「とどいてますか」

のがみさんちのはろさん

第1話 「おとしもの」




 不思議な出逢いをした。


 私は、今までにない経験を。

 ううん、私の狭くて何もない世界では決して知ることが出来ないことを沢山得た。


 私は、恋をしたんだ。



 ■ □ ■



「……なんだ? これ」


 ここは鬼の里。

 そこで私は生まれ育った。名前は呉羽くれは

 いつものように里の中をお散歩していたんだけど、そこで変なものを見つけた。

 この里の中には基本的に何もない。人間界のような大きな建物とか家もない。本当に何もない。あるのは木々や小さな小川。自然に囲まれたこの場所が、私の暮らすところ。
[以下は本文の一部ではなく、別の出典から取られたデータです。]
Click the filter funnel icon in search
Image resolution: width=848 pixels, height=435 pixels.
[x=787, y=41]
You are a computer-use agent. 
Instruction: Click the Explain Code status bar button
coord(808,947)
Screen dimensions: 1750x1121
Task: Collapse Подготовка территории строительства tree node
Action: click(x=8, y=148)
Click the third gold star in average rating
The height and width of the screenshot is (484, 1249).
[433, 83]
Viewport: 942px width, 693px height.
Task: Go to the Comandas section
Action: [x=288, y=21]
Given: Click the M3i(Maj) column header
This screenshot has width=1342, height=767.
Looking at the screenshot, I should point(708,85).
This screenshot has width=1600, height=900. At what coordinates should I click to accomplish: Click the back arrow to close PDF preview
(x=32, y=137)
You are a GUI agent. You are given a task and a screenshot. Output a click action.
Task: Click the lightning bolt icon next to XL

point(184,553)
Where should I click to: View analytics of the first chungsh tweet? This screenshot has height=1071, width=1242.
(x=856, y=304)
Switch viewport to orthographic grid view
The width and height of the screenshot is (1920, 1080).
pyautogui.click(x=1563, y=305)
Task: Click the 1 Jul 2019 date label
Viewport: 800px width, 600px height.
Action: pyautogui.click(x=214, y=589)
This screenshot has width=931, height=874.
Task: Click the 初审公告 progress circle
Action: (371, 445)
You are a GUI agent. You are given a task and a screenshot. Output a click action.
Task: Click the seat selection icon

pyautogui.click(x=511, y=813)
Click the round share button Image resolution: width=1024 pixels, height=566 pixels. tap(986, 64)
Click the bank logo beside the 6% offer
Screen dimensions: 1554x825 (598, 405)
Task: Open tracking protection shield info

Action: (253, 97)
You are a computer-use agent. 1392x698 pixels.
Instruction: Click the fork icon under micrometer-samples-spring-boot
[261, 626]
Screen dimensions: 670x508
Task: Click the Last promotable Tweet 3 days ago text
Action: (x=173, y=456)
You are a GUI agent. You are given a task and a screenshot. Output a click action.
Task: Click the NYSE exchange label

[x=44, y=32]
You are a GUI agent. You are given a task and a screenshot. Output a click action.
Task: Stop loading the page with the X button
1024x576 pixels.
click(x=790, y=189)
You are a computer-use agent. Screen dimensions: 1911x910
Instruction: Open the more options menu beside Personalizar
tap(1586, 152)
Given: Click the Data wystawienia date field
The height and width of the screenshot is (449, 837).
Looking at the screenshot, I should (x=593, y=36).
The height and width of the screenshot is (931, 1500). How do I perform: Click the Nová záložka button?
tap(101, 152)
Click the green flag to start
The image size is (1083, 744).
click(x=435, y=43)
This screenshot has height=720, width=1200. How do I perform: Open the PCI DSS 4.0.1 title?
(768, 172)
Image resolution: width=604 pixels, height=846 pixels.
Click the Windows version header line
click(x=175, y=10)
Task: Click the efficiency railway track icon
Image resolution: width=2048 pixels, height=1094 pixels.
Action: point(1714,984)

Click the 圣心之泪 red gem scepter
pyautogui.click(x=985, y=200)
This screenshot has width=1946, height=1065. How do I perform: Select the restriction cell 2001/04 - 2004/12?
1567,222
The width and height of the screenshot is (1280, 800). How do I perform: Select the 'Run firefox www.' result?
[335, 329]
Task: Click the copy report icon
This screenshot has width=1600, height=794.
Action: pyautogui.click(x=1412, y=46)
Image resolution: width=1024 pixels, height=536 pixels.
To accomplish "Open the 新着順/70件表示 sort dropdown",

 そしていま、私の足元に落ちているのは生まれて初めて見たよく分からない物体だ。


「……うーん」


 真っ白で四角い、それ。

 触って平気なのか?

 なんか見た目は堅そうだし、もしかしたら生き物かもしれない。何かの甲羅とかで、もし触ったりして噛まれたら嫌だ。傷はすぐ治るけど痛いのは嫌い。もし毒を持ってたら大変だ。


 でも、今までこんなのあったかな。毎日同じ道を歩いてるけど初めて見たぞ。

 新種の生き物なのかな?

 もしかして食べ物だったりするのかな。形は変だけど木の実みたいな? 意外に美味しいかもしれない。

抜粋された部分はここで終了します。